A agenda ocorre antes mesmo de o senador começar a percorrer o Brasil, em pleno ano eleitoral. Segundo assessores, o objetivo é se aproximar de lideranças conservadoras e da direita internacional, como o primeiro-ministro de Israel, Benjamin Netanyahu.

Flávio e o ex-deputado Eduardo Bolsonaro foram convidados para participar de uma conferência sobre antissemitismo em Jerusalém, nos dias 26 e 27 de janeiro. Netanyahu também estará presente no evento. Eduardo tem atuado como um dos organizadores da agenda internacional do irmão.

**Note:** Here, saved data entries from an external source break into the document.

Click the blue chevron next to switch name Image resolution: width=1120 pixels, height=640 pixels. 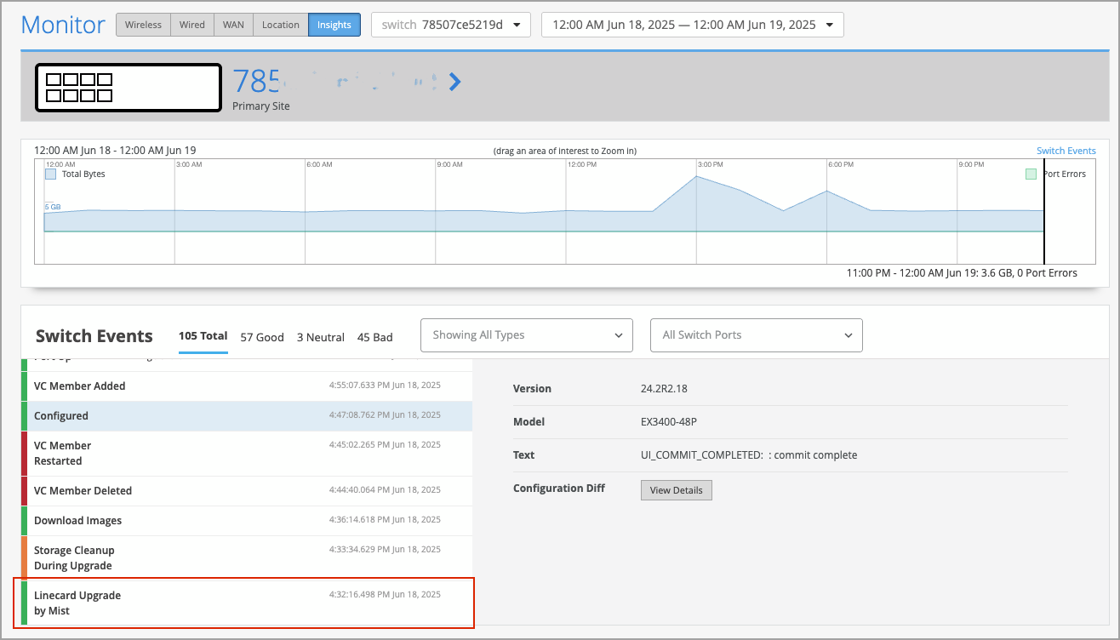pos(455,82)
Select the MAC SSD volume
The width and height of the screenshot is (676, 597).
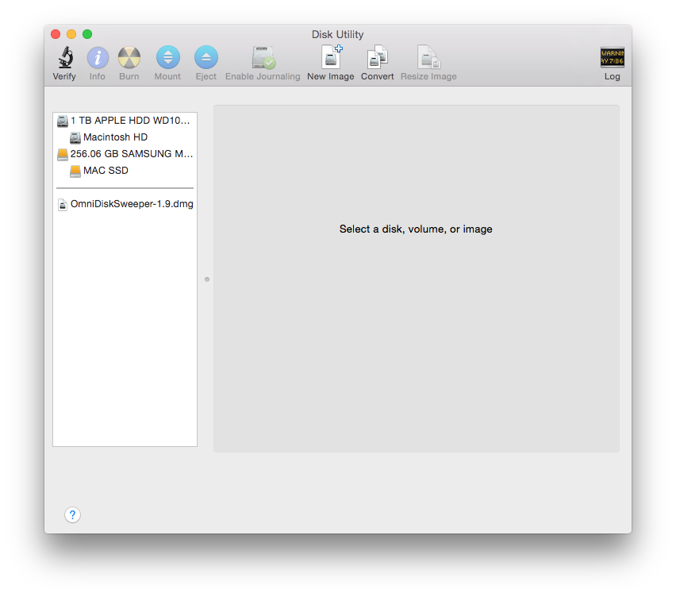tap(107, 170)
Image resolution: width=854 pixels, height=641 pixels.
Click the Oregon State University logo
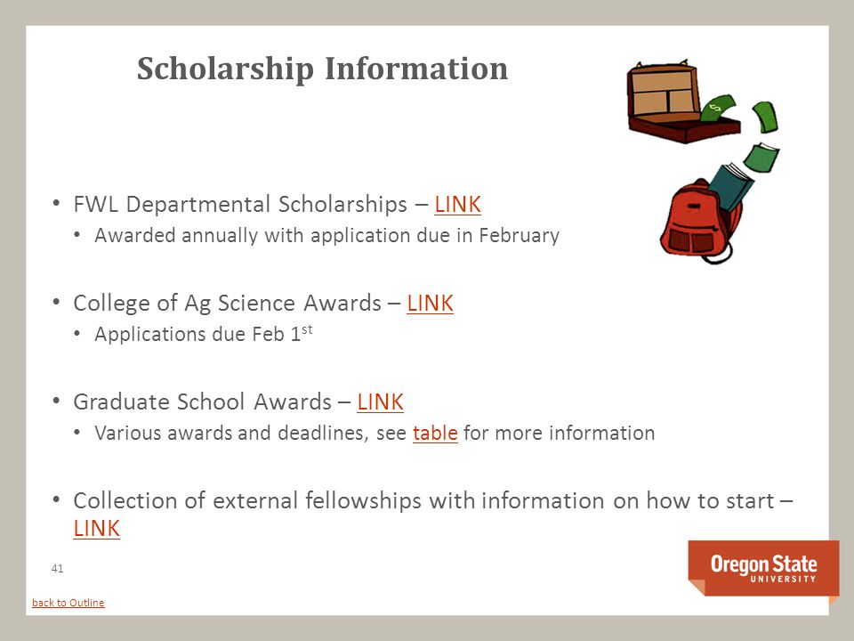(763, 570)
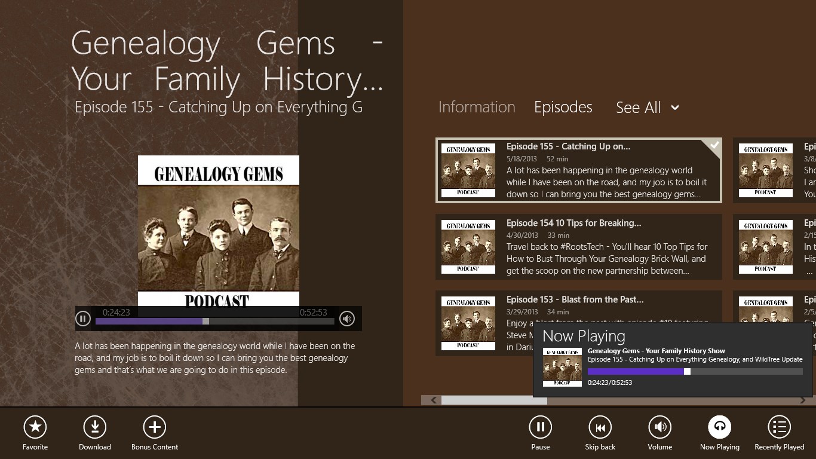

No fim do ano passado, Flávio viajou aos Estados Unidos para se reunir com Eduardo Bolsonaro e elogiou sua interlocução com representantes da direita, como o presidente dos Estados Unidos, Donald Trump. “Graças a Deus, temos um craque em casa nessa parte de relações internacionais”, disse em entrevista ao influenciador Paulo Figueiredo.

Flávio também destacou a importância de manter o Brasil alinhado às democracias ocidentais e aos valores judaico-cristãos. As declarações sinalizam continuidade ideológica em relação ao governo de seu pai, o ex-presidente Jair Bolsonaro.